滲透壓和Aurintricarboxylic Acid對中國倉鼠卵巢細胞生理之影響

Abstract

葡萄糖是哺乳動物細胞重要的碳源，提供細胞生長、合成、進行生化反應能量，為了解葡萄糖造成之滲透壓對於Chinese hamster ovary (CHO) K1 cell生長影響，本論文於MEM培養基分別添加9 g/L葡萄糖或9 g/L 山梨醇濃度提高培養基之滲透壓來培養細胞，結果發現滲透壓會影響細胞生長速率，山梨醇造成細胞生長速率延緩具有顯著差異( P < 0.05 )，顯示高滲透壓會延緩細胞生長。西方墨點實驗結果顯示高滲透壓在第1小時可引起CHO K1 cell p38 MAPK磷酸化，及在第1、15及30小時，引起p42 MAPK活化，並推測高滲透壓造成細胞週期延緩可能與p38 MAPK活化有關。

在探討Aurintricarboxylic acid (ATA)濃度對CHO β-gal serum free (SF) cell造成細胞貼附(adhesion)與細胞間交互作用(aggregation)改變方面，發現低濃度(30 ppm) ATA可促使部分CHO β-gal SF cell由懸浮貼附至培養皿成梭狀，高濃度(100 ppm) ATA可影響CHO β-gal SF cell由懸浮聚集變成不聚集狀態。以免疫螢光染色法分別偵測細胞cadherin與integrin β1表現情形，實驗結果發現ATA濃度不會影響cadherin表現，但CHO β-gal SF cell integrin β1表現會隨著ATA濃度增加而增加且具有顯著差異( P < 0.05 )，不同濃度ATA引起細胞貼附至培養皿或變成不聚集狀態，其機制可能是經由integrin表現而調控造成。

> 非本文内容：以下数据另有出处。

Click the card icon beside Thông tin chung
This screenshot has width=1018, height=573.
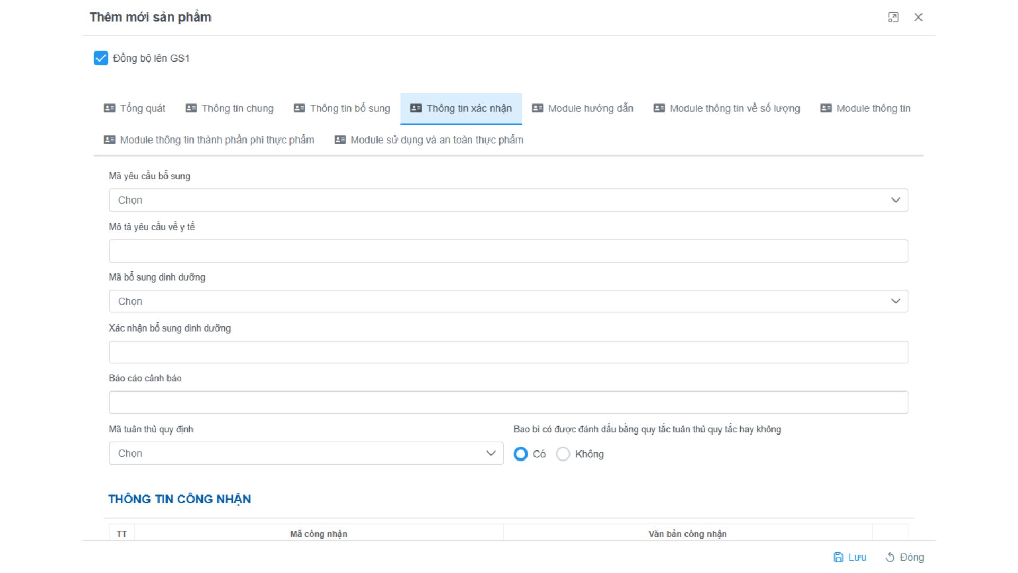pyautogui.click(x=191, y=108)
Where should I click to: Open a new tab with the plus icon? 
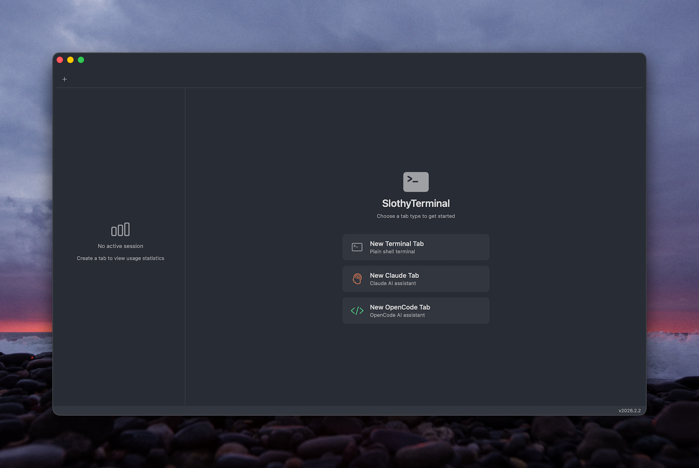(64, 79)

Glucose is an essential carbon source for cell growth and biochemical synthesis in mammalian cells. To study the effects of glucose on Chinese hamster ovary (CHO) K1 cell, extra 9g/L glucose or 9 g/L sorbitol were added to MEM medium to increase osmotic stress. The results showed cell growth rate decreased with hyperosmotic stress, while sorbitol had a strong effect on reducing CHO K1 cell number (P < 0.05). Hyperosmotic stress induced p38 MAPK phosphorylation at the first hour, and also activated p42 MAPK at first, fifteenth, thirtieth hour. It suggested that the cell growth rate decreased might be caused by p38 MAPK activation.

Aurintricarboxylic acid (ATA) effects on cell morphology and cell-cell interaction were examined. We found that 30 ppm ATA caused CHO β-gal serum free (SF) cell to adhere, but 100 ppm ATA affected CHO β-gal SF cell aggregation and resulted in non-aggregation. Cadherin and integrin β1 expression of CHO β–gal SF cell were detected by immuno-fluorescence. The results showed cadherin expression was unaffected by ATA concentration, whereas low ATA concentration (30 ppm) stimulated integrin expression (P < 0.05) and high ATA concentration (100 ppm) induced integrin overexpression (P < 0.05). The stimulation of adhesion and inhibition of aggregation may be regulated by integrin mediated signal pathways.